Monday, July 16, 2007

The Open Science Notebook 10 years ago

So, with all these people blogging about the Open Science Notebook (yes, each word is one distinct blog) it is worth looking back in time. To make clear what I put under the OSN: a notebook in which experimental details and outcome are written down.
So, what did the OSN look like almost ten years ago?

It looked like the early open source chemoinformatics projects, such as CompChem and JMDraw set up by Christoph (the SourceForge projects have, unfortunately, been deleted; so I cannot link to the original project pages). JChemPaint and Jmol also originate from those years.

These projects were OSNs avant le lettre: an experiment in chemoinformatics is the definition of a new (or reformulation of an old) algorithm, writing down the experiment (source code in this code), uploaded into a repository (Open Science!) for everyone to comment on, possible sent around an announcement for discussion to mailing list, and reporting the outcome (preferable in a peer-reviewed journal). While I am ranting^Wtalking about the issues, chemoinformatics is in the luxurious situation that reproducibility of a procedure is much easier, except for the missing data part.

Just wanted to say that OSN is really nothing new, not to chemistry anyway. Maybe for lab chemists. Jean-Claude has shown to be very successful in promoting these open science ideas among lab chemists, and congratulate him with the exposure in all those magazine interviews lately. Cheers!

Open Science versus Open Source
Oh, and let me make the distinction between open source in general and open science. Many of the current open source software in chemistry(/chemoinformatics) are not open science. Open science means that every step in the development process is open, where is many chemoinformatics programs are dumped into the open source sphere at the end. That is not the way it should be.

For the lab chemists: ^W is a shortcut for 'delete the previous word'.


  1. Egon - yes when I use the term Open Notebook Science I generally refer to physical experiments done in a laboratory. We try to do the same for completely electronic "experiments" (like docking) but it has proven to be difficult to do as well. This may be because it is much easier to run "experiments" than in a physical lab and a lot of tweaking happens quickly without formally going through an objective, procedure, results, discussion and conclusion. This may be why it works better to track using a mailing list.

    In that sense, your term "Open Science Notebook" (vs ONS) may be more appropriate for software and cheminformatics development.

  2. I think also BioPerl has started a long time ago in producing code in the open, not just a dump after development. Still, there is quite a difference from software development and knowledge discovery. Anyone coding has been exposed to the open source movement and is more likely to know why it makes sense to expose their research agenda and work. People working at the bench or even people doing knowledge discovery with computational tools are less exposed to the potential benefits. It is great that we can in a discussion point out all the different examples to show that people are trying it and not just in computational work.

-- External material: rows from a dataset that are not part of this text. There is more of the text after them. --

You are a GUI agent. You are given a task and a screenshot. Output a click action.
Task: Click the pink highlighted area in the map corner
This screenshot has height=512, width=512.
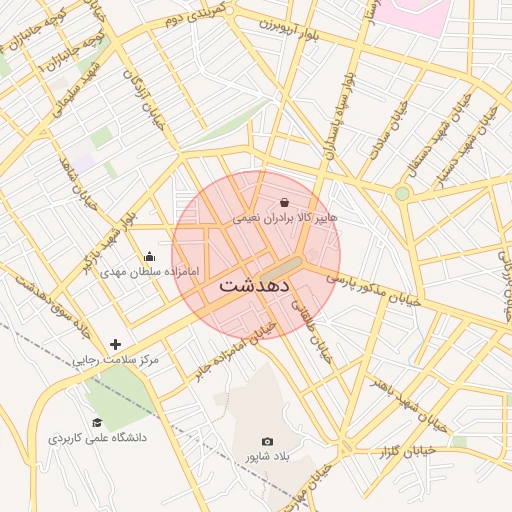[415, 15]
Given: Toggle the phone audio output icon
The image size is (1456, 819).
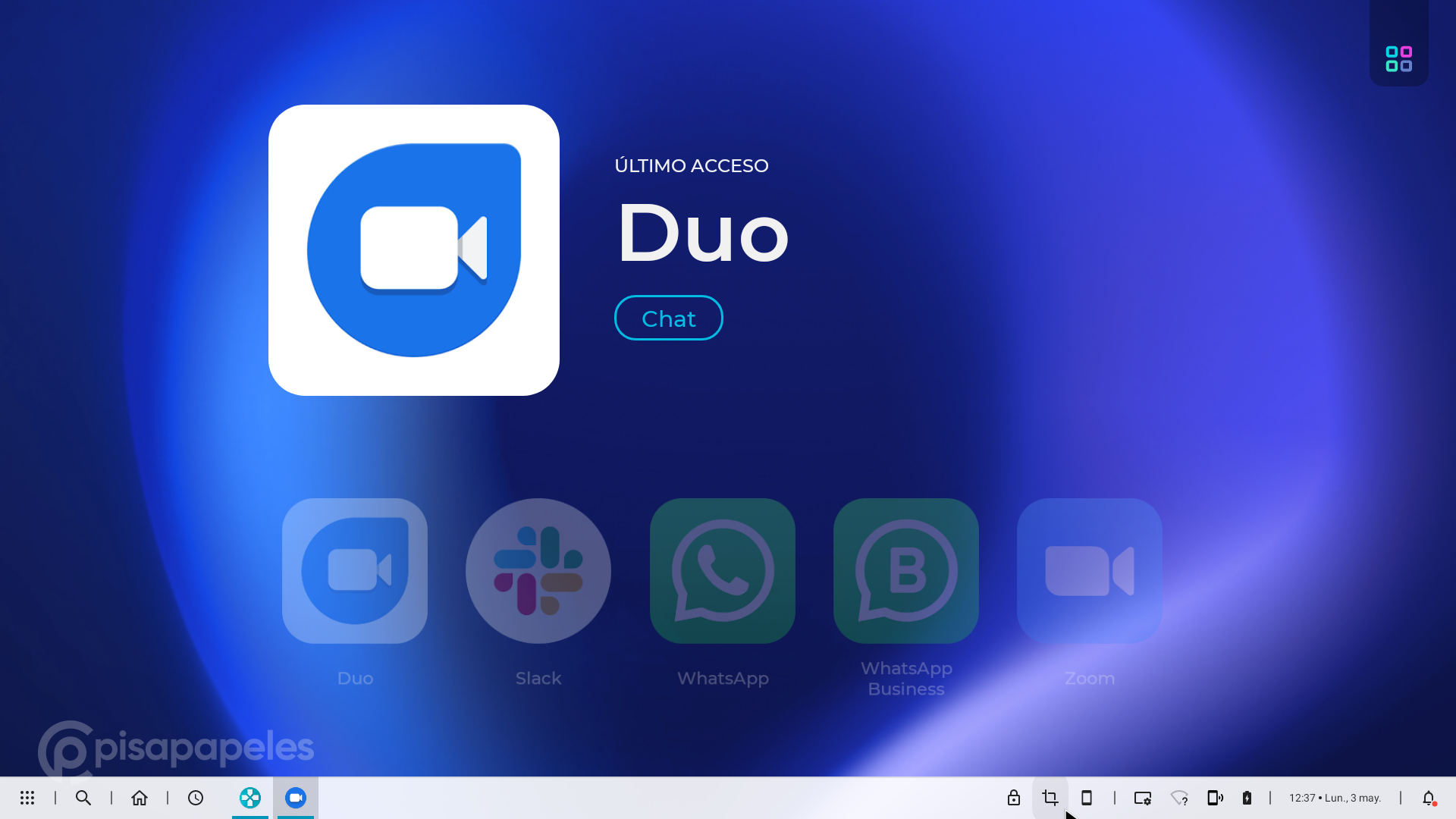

    Even considering software development the fraction of work that is open is a tiny minority of the total. So, at least in this case, I think this meme really deserves being hyped up. We just have to be sure it stays close to to a useful definition.

    Nodalpoint has some wiki pages up to compile this type of information. It would be great if you could add some of these examples as well a long with some historical perspective.

  3. Jean-Claude, did I mess up the acronym? Sorry about that. I was trying to refer to the same thing. I use a physical notebook when doing my work, at least as long as I don't have a distributed wiki online. And I keep a SVN repository for all the experiments I perform. I don' think a mailing list replaces the notebook at all, it replaces the group meetings. Many 'experiments' require one to carefully monitor the parameters. Though temperature, solvent is now replaced in docking by force field parameters. The fact that people are tweaking things quickly is bad for science, leading to suboptimcal results. Should not happen in chemoinformatics, neither in any other science.

  4. Pedro, I agree that those working with computers have a clearer advantage of exchanging software and data; just look the the easy copying of music and movies. I do want to stress, though, that a lot of open science chemo-/bioinformatics is not true open science, and Jean-Claude is showing how this is done.

    The open notebook science is to me allowing others to look up all parameters settings and optimizations needed to reproduce what I did. I do not see much difference in what I am doing right now, as what I was doing when in synthetic organic chemistry. (Yes, I used to be a lab chemist myself.)

  5. Thank you very much for sharing your thoughts. It is always great pleasure to read your posts.